3. Restricted Boltzmann Machines (RBMs)
3.1. Brief introduction to Restricted Boltzmann Machine
Restricted Boltzmann Machine (RBM) is a generative stochastic network that can learn a probability distribution over its training data.
3.2. Inference phase
RBMs contain two layers: visible layer (\(v\)) and hidden (\(h\)).
In the scope of this blog, I will use Bernoulli RBM for better explanation. In the BernoulliRBM, all units are binary stochastic units.
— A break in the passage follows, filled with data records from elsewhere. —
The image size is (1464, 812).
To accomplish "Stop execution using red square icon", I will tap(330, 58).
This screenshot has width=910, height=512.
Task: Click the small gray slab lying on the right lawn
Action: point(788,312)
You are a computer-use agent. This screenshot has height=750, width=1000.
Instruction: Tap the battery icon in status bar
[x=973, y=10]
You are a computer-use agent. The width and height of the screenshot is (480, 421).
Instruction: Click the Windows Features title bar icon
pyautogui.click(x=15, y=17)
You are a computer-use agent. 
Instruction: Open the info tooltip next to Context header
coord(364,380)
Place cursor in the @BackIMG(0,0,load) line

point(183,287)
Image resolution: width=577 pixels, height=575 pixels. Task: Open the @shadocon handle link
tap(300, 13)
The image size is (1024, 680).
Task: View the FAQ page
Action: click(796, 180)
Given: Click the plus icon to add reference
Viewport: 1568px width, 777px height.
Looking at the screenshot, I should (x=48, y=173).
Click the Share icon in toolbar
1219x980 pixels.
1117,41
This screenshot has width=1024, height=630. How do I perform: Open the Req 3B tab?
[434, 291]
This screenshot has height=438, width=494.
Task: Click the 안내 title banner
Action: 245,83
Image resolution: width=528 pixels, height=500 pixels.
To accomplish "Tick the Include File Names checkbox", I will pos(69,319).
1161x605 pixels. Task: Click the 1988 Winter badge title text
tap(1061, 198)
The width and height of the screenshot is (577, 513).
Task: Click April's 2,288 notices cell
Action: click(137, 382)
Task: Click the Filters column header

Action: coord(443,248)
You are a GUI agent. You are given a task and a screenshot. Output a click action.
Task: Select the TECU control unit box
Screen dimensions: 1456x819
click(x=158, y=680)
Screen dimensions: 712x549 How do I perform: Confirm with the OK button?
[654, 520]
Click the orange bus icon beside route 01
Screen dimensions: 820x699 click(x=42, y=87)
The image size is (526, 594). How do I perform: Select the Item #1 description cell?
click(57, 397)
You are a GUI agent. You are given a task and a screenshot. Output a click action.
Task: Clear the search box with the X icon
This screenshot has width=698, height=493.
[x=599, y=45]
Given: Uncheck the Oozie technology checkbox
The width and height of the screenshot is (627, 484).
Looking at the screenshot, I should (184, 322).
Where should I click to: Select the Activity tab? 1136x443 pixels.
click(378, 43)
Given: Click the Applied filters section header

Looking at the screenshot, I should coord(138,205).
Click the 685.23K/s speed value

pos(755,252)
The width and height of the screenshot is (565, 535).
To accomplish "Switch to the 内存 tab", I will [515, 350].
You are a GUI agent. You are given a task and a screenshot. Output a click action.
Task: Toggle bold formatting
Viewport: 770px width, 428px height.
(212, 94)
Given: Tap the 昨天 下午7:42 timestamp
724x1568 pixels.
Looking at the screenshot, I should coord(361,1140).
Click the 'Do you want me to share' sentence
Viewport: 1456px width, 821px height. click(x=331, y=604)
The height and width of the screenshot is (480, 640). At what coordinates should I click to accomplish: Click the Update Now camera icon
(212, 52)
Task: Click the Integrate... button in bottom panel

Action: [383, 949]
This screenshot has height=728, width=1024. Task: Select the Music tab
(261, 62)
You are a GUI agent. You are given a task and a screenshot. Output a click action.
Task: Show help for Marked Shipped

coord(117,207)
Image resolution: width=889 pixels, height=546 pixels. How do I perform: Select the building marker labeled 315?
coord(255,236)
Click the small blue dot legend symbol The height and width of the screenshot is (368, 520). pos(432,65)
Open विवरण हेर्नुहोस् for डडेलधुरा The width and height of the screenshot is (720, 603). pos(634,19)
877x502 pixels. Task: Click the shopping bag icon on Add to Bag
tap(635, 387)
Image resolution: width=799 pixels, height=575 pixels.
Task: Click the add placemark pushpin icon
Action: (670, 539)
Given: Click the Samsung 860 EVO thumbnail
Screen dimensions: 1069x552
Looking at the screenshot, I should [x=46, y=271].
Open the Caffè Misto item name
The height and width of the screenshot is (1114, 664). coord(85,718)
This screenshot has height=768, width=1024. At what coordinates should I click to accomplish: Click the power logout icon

This means that the input data should either be binary, or real-valued between 0 and 1 signifying the probability that the visible unit would turn on or off.
The conditional probability distribution of each unit is given by the logistic sigmoid activation function of the input it receives:
\[\begin{split}P(v_i=1|\mathbf{h}) = \sigma(\sum_j w_{ij}h_j + b_i) \\
P(h_i=1|\mathbf{v}) = \sigma(\sum_i w_{ij}v_i + c_j)\end{split}\]
where \(\sigma\) is the logistic sigmoid function:
\[\sigma(x) = \frac{1}{1 + e^{-x}}\]
3.3. Training phase
The ultimate goal of RBM is to learn feature of the data (representation learning). In order to accomplish that, it uses a loss function to check whether the reconstructed data is close to the training data. If you work with today’s neural networks long enough, you may ask “Why shouldn’t we use L2, BCE, …”. However, at the time RBM was invented, these terminologies were not popular in the field. However, professor Hinton was inspired from energy in physics and decided to apply it, and that is how RBM was born.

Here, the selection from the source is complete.